On the balance of what both teams bring to the table in Ndola this weekend, therefore, I foresee a very low key and low scoring match that may be decided by a lone goal.
This first match matters a great deal to Nigeria and puts some kind of unwanted pressure on the players. The last two times Nigeria failed to qualify for the World Cup they lost their first group matches and never recovered till the end of the qualifying matches.
So, as we settle down to watch the match in Ndola this weekend, I shall stick out my neck and make the following general predictions about the match: Zambia will not lose to Nigeria in Ndola; Nigeria needs to survive and come away unscathed (with a draw) to sustain any further hope of qualifying from the group.
This encounter has ‘ordinary’ and a ‘draw’ written all over it!
Algeria versus Cameroon
Meanwhile, Cameroon and Algeria also play a nail-biting match this weekend. Both teams are globally higher ranked and have posted better results than Nigeria and Zambia by qualifying for the African Cup of Nations.

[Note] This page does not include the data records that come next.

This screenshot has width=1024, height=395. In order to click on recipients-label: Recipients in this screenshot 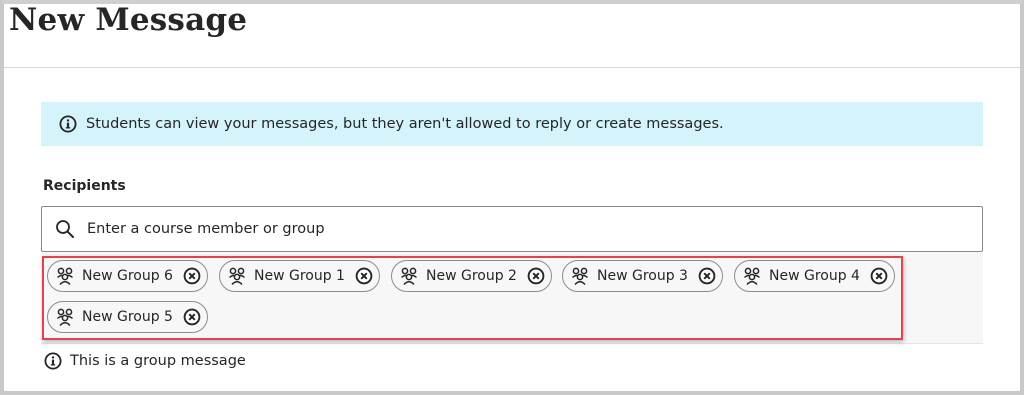, I will do `click(84, 186)`.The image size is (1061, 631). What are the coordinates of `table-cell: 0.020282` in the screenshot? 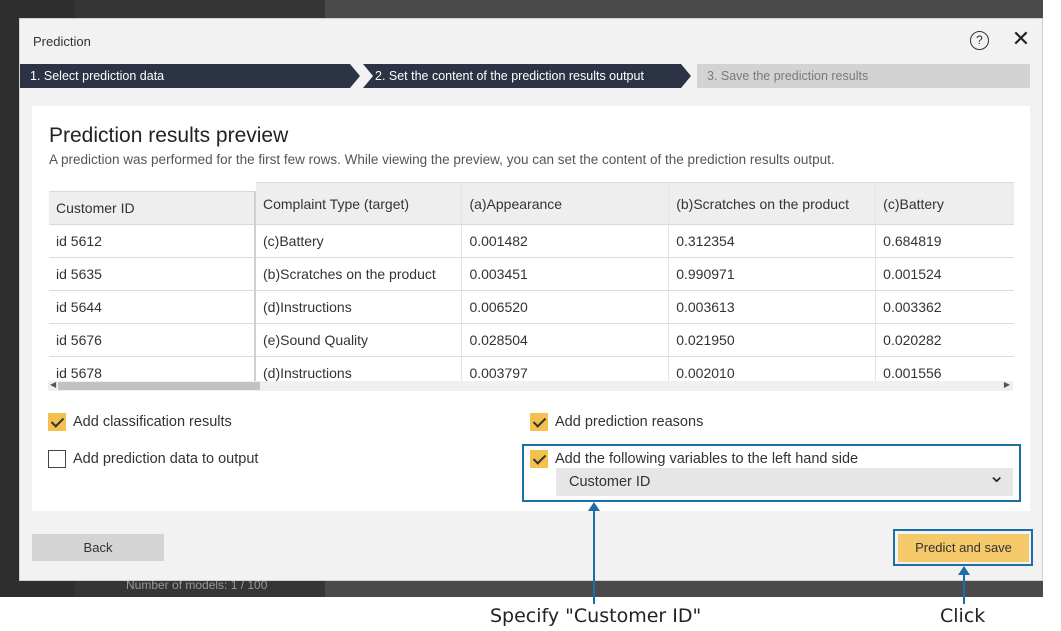 It's located at (944, 340).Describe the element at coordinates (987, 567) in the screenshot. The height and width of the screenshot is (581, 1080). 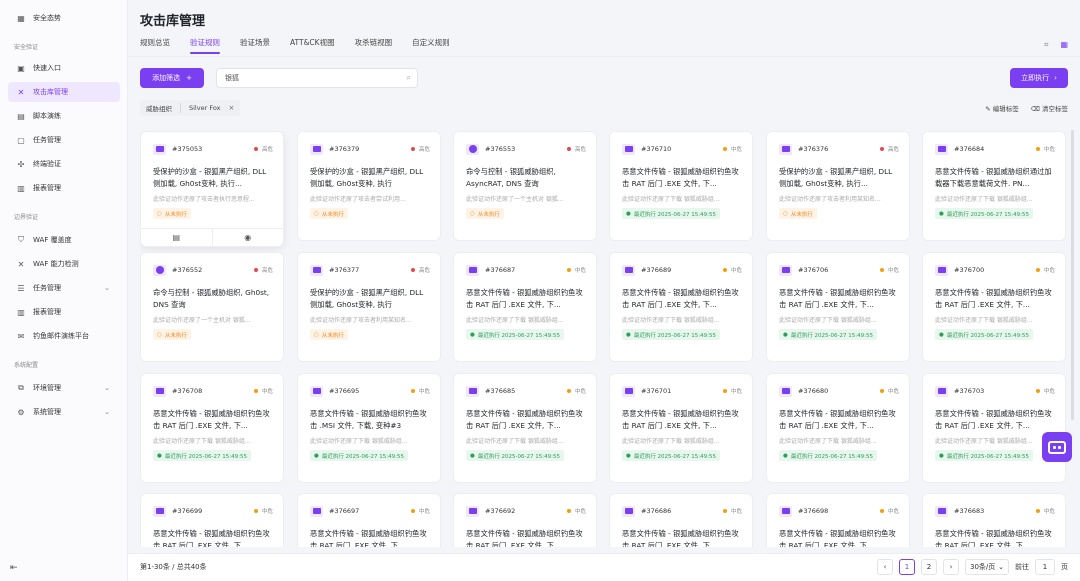
I see `page-size-select: 30条/页 ⌄` at that location.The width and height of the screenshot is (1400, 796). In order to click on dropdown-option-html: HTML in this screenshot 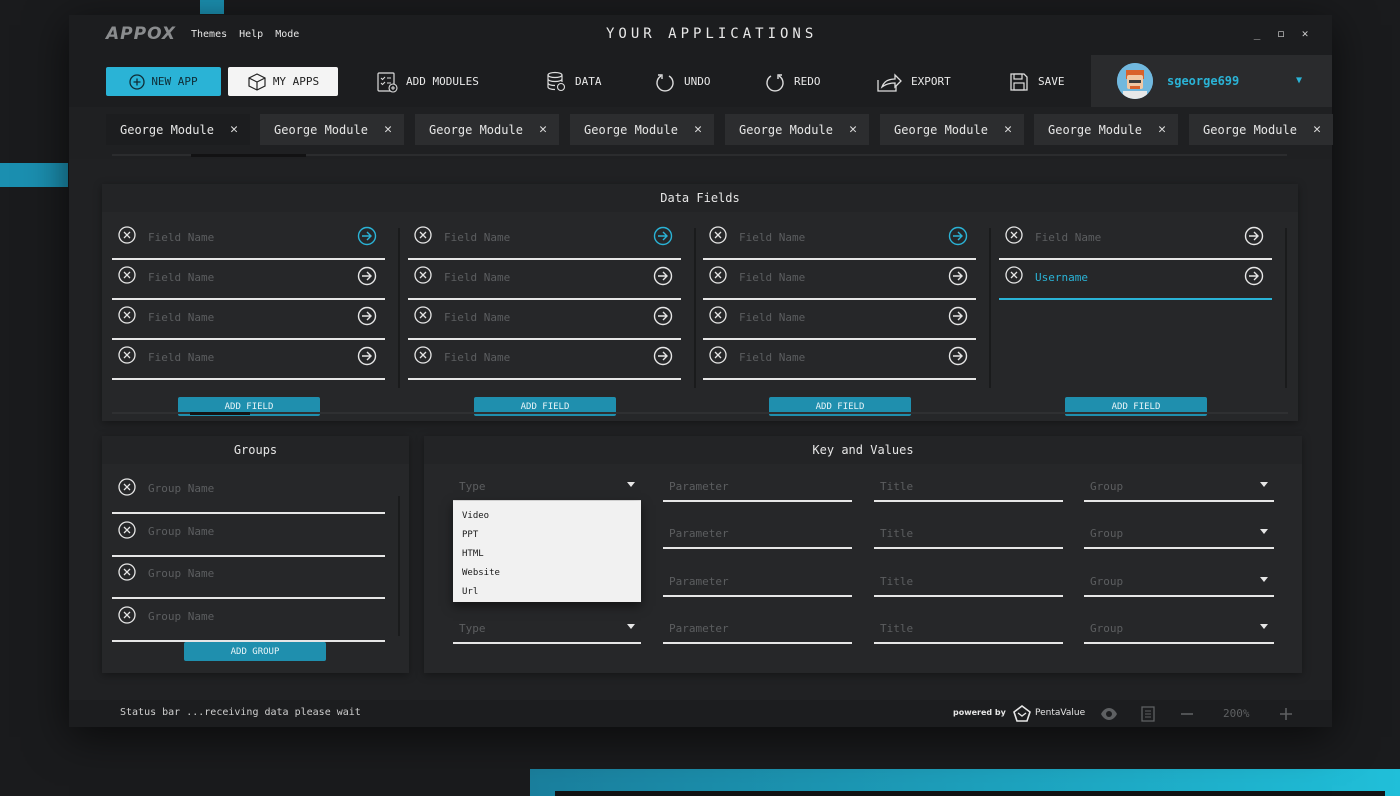, I will do `click(547, 554)`.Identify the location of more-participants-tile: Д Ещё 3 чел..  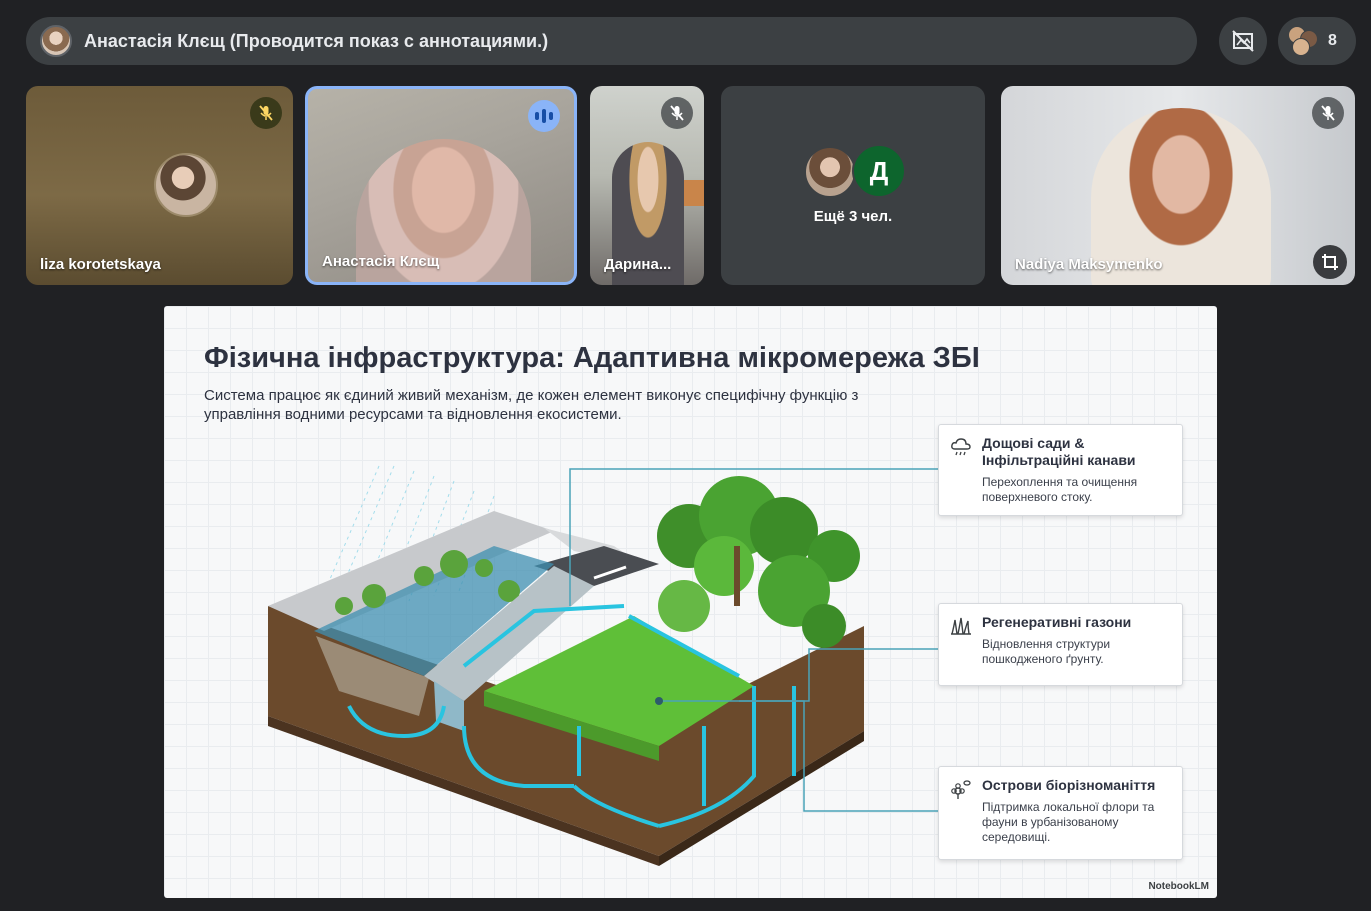
(853, 186).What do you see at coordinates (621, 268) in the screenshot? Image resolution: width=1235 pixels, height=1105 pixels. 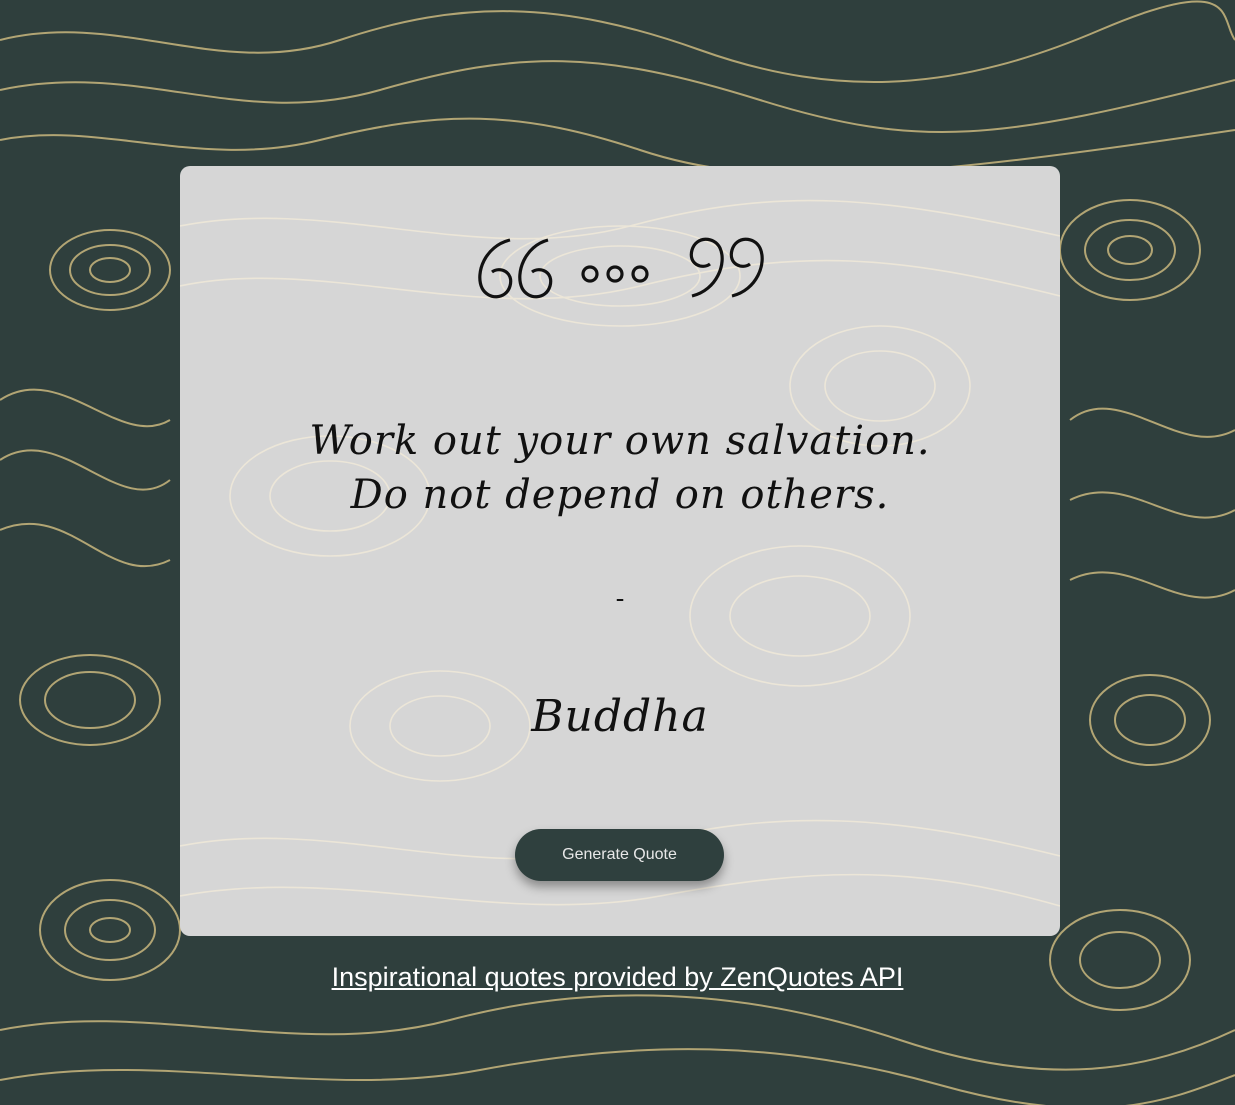 I see `quote-ellipsis-icon` at bounding box center [621, 268].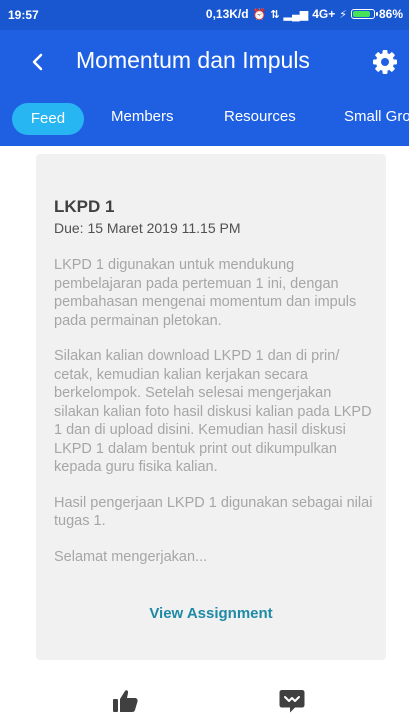  Describe the element at coordinates (211, 614) in the screenshot. I see `view-assignment-button: View Assignment` at that location.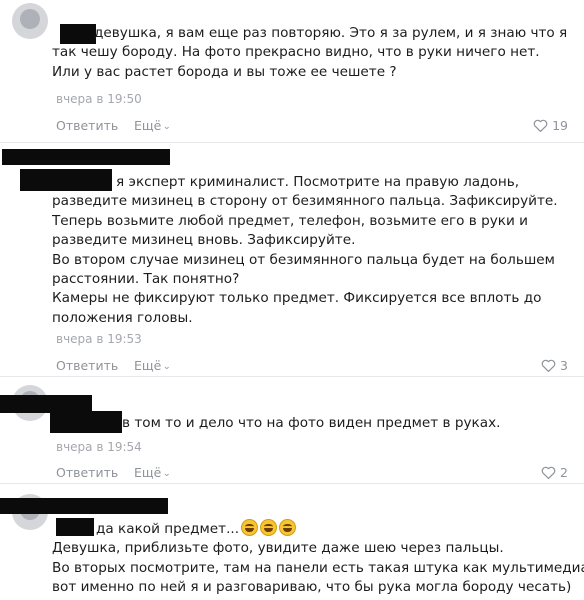 Image resolution: width=584 pixels, height=600 pixels. I want to click on like-count: 19, so click(560, 126).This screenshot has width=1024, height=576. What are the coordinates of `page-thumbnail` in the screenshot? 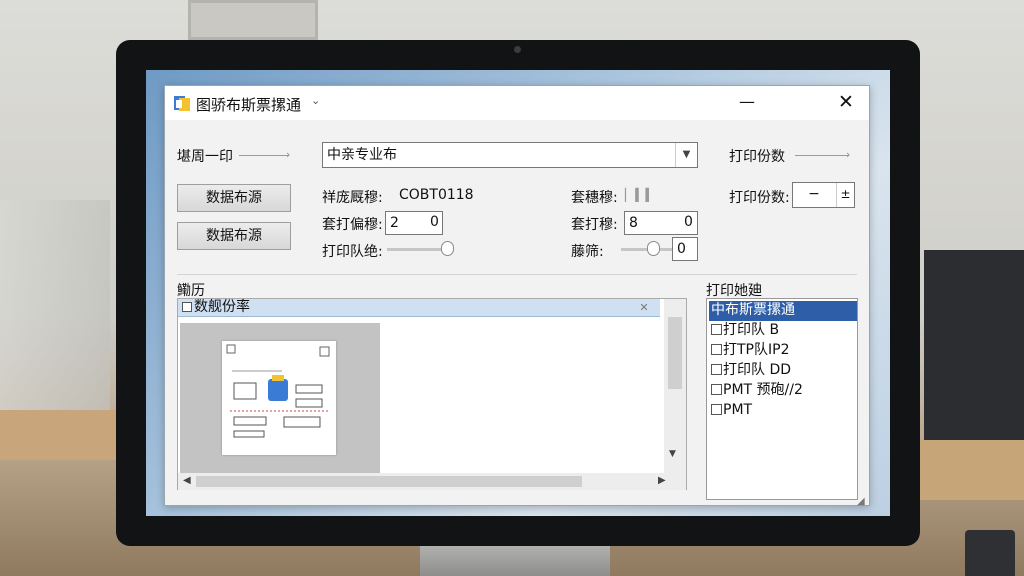 It's located at (279, 398).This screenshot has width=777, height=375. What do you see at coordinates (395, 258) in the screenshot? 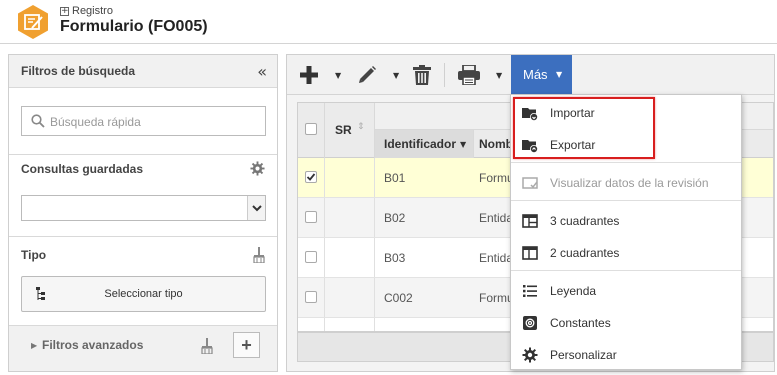
I see `id-cell: B03` at bounding box center [395, 258].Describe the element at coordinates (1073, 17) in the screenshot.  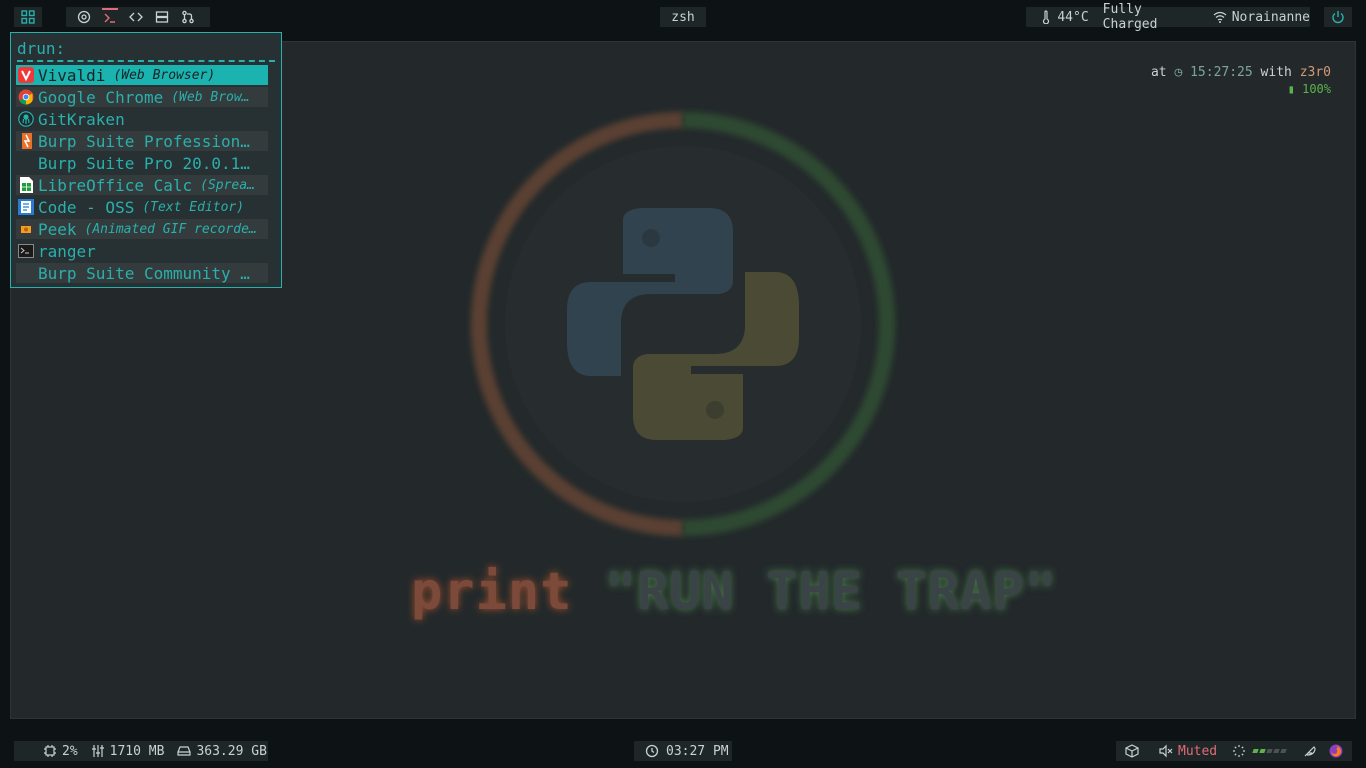
I see `temperature-text: 44°C` at that location.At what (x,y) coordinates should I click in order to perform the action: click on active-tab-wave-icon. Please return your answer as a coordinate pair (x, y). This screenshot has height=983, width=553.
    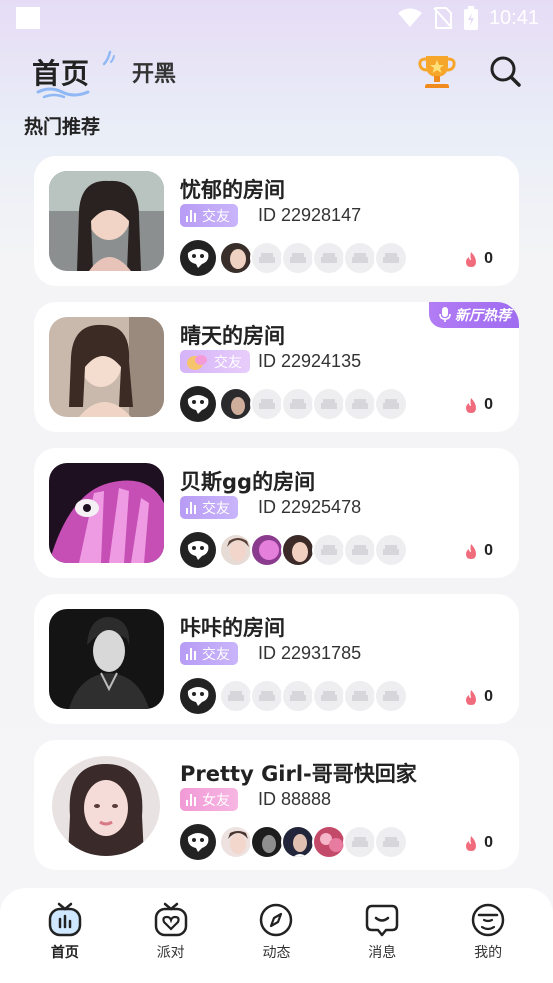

Algeria, in particular, are probably in their best shape since 1982 when they dazzled the world during that year’s World Cup in Germany. Their recent performances reveal a team loaded with exceptional talent way ahead of all the other teams in the group.
Cameroon have a way about them when it comes to the World Cup that defies simple explanation or understanding. They play their World Cup matches like a possessed team, as if their world would end should they lose. They can only be written off even now at great peril to the team that chooses to do so.
Having said that, Algeria will win this encounter!